▸ **TASK ITEM**
Retype, exactly and with nothing added, the lines from the one showing "This screenshot has width=1386, height=868." through the final line of the material. Omit pictures.

▸ **TASK INPUT**
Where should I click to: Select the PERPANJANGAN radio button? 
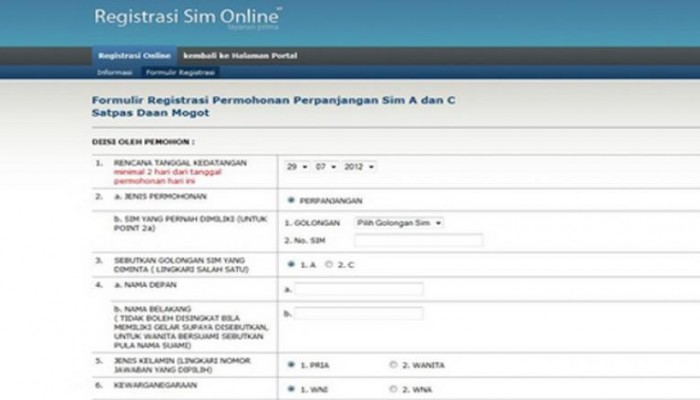pyautogui.click(x=290, y=200)
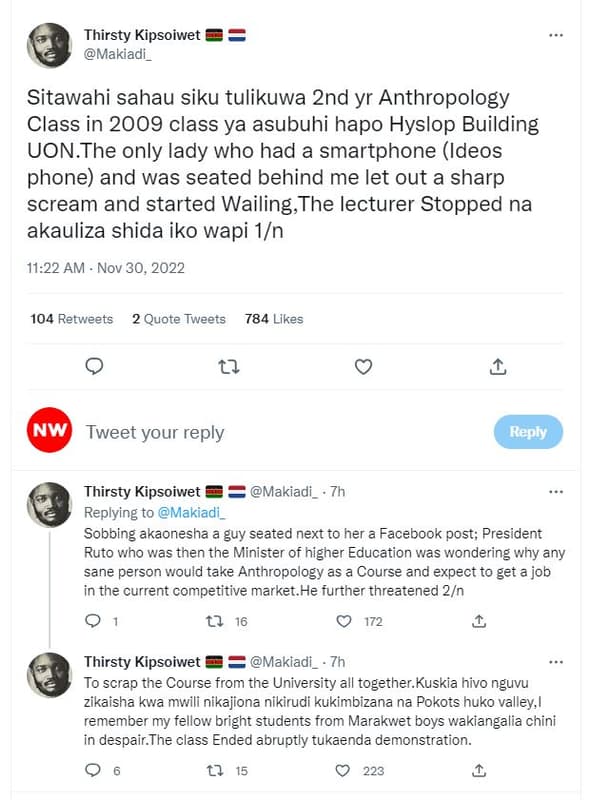Select the red NW avatar
Screen dimensions: 591x800
point(48,430)
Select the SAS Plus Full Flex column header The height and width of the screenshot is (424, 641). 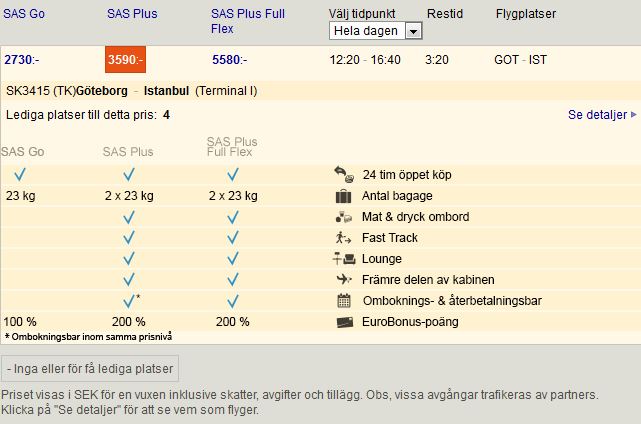[248, 21]
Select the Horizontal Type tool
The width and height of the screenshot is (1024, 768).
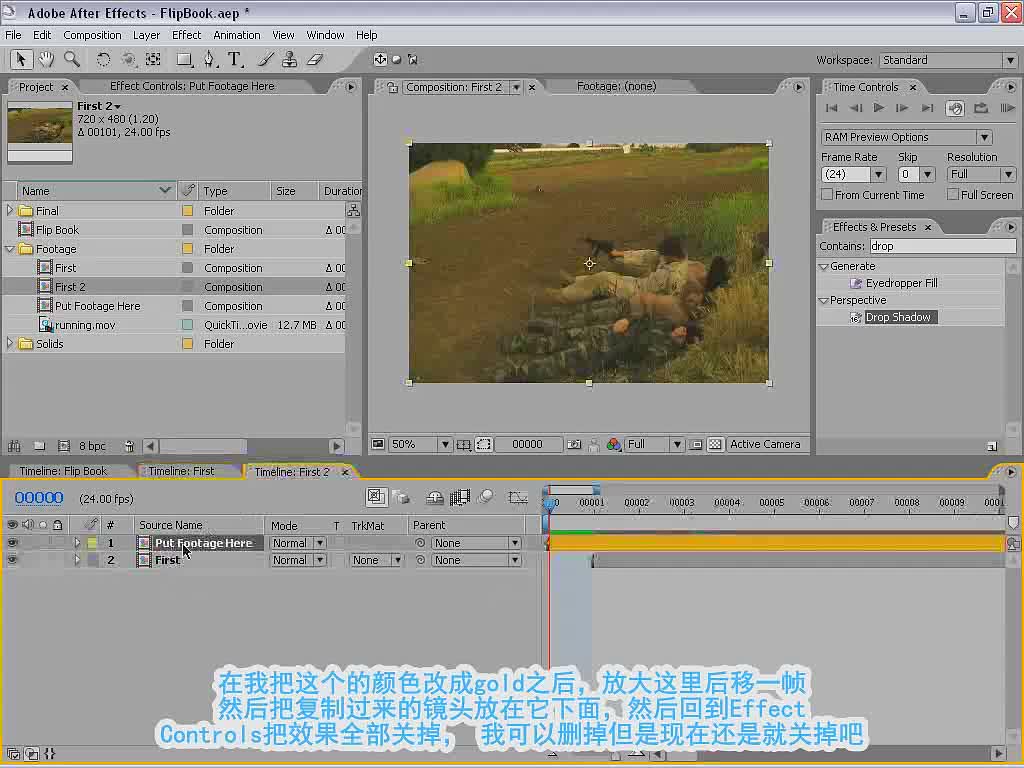pyautogui.click(x=234, y=60)
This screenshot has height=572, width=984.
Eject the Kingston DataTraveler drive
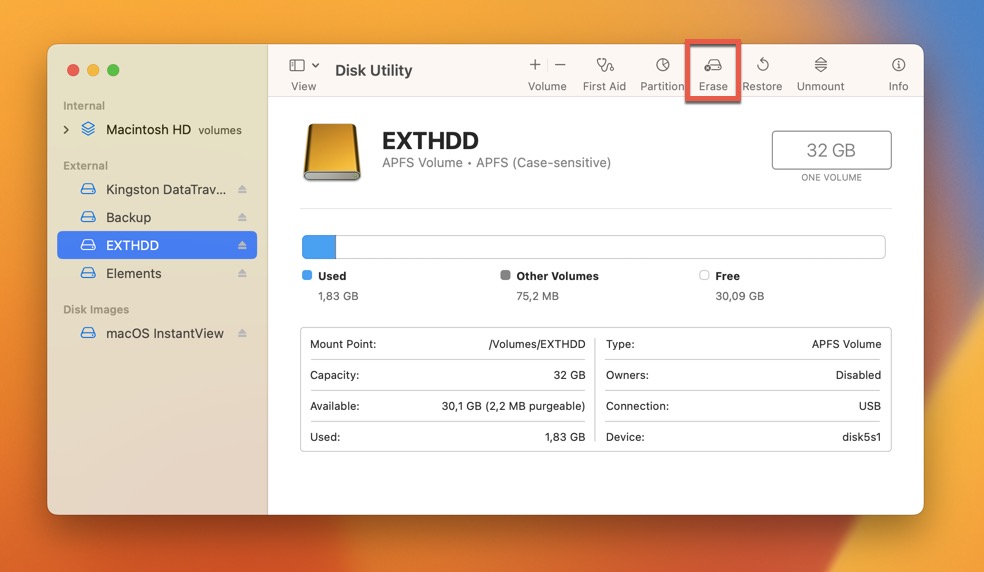(x=242, y=190)
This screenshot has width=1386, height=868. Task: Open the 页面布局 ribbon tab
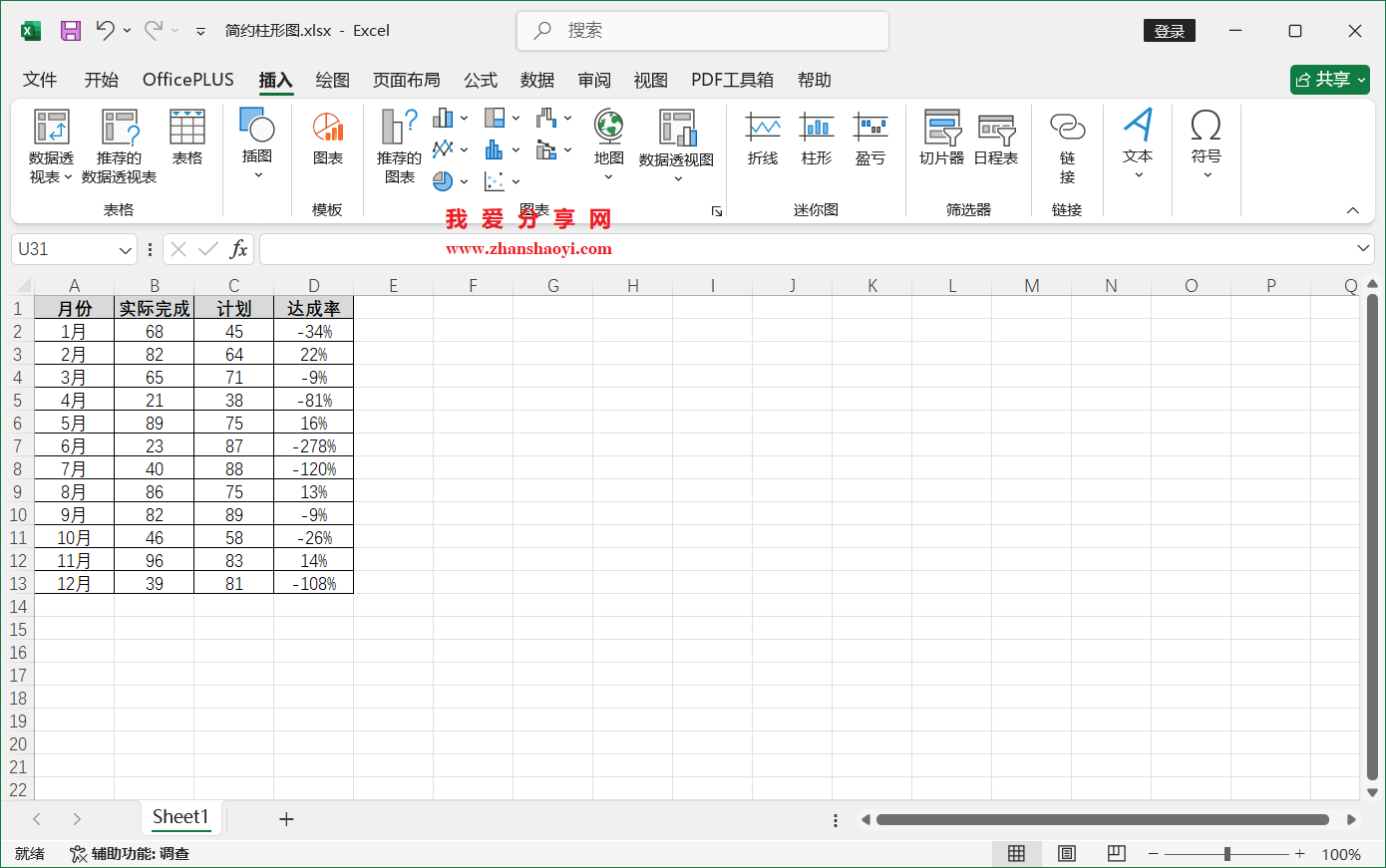(x=407, y=80)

▸ **REPLY**
This screenshot has width=1386, height=868. Task: Open the 页面布局 ribbon tab
(x=407, y=80)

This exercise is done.